L’intervention a été réalisée dans le bloc de chirurgie anténatale de l’hôpital Necker – Enfants malades AP-HP, conduite par une équipe mixte constituée de chirurgiens gynécologues (Pr Julien Stirneman, Pr Yves Ville) et de Neuroradiologues interventionnels (Pr Olivier Naggara, Dr Gregoire Boulouis) à un âge fœtal de 33 semaines d'âge gestationnel.
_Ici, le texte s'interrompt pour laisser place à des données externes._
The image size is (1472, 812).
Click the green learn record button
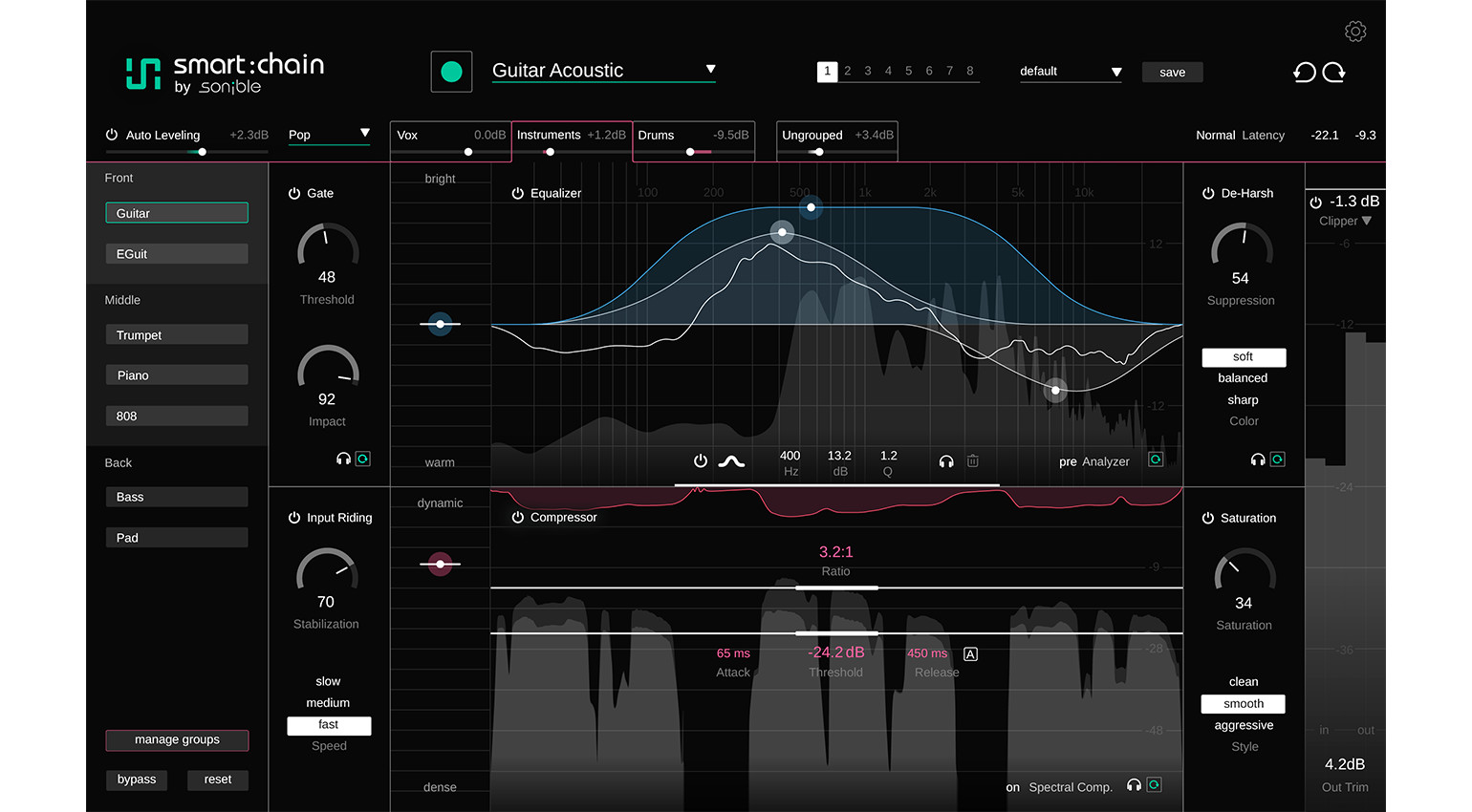451,72

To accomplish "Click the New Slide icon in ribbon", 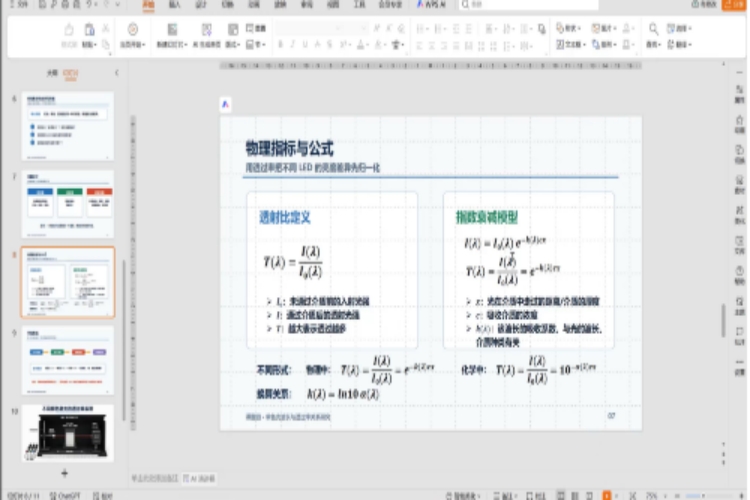I will tap(172, 30).
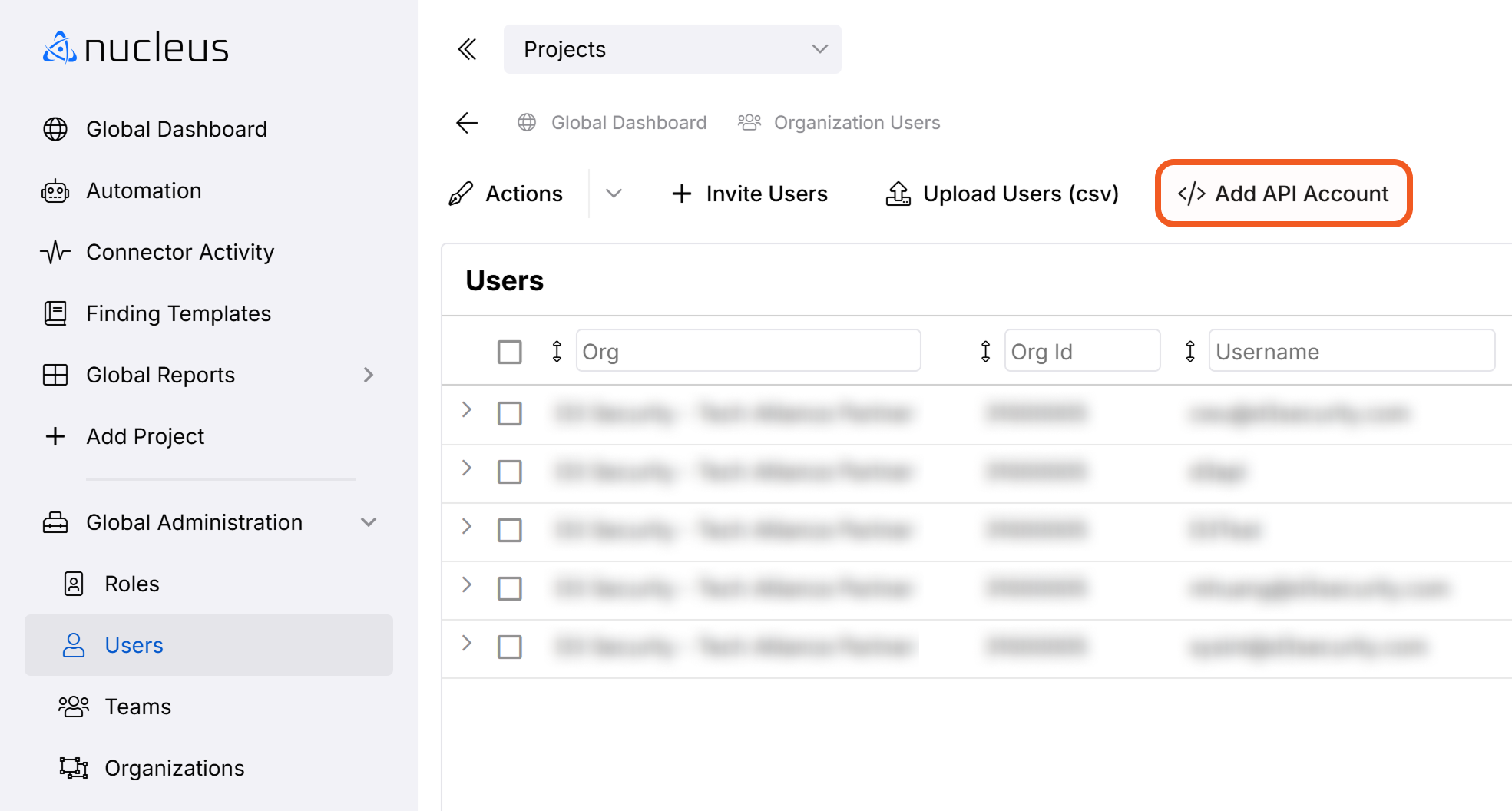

Sous guidage échographique, un microcathéter a été positionné dans la veine de Galien, à travers la peau et l’utérus de la maman, puis à travers le crâne du fœtus, permettant le déploiement de 5 mètres de fil de platine (coils) jusqu’à obtenir un net ralentissement de la malformation. L’intervention, d’une durée courte (moins de 30 minutes), n’a comporté aucune complication, ni pour la mère ni pour le fœtus.
La grossesse s’est poursuivie avec une nette amélioration des fonctions cardiaques fœtales et une réduction des dimensions des veines impliquées dans la malformation mesurées en IRM. Cinq semaines plus tard, le nourrisson est né à terme par voie basse. Le poids de naissance était de 3255 g et l’IRM cérébrale à la naissance ne montrait pas de lésions cérébrales. Une embolisation, cette fois via l’artère fémorale, a été réalisée au 5ème jour de vie, du fait de l’apparition d’un retentissement cardio-respiratoire puis au 67ème jour de vie, permettant une guérison complète de la malformation.
Aujourd’hui, à l’âge de 8 mois, cet enfant a un examen neurologique et cardiaque normal et se développe conformément aux enfants de son âge.
La préparation de cette première embolisation in utéro a bénéficié de nombreux échanges avec l’équipe de Boston (Pr Daren Orbach), qui a depuis réalisé la première intervention similaire au cours du premier trimestre 2023. Cette intervention ouvre de nouvelles perspectives dans la gestion des malformations anévrysmales de la veine de Galien. L’intervention anténatale semble comporter un risque limité pour la mère comme pour le fœtus. Elle peut permettre de prévenir, chez certains fœtus à haut risque, l’apparition de graves conséquences cardiaques et cérébrales au cours du troisième trimestre et le décès à la naissance.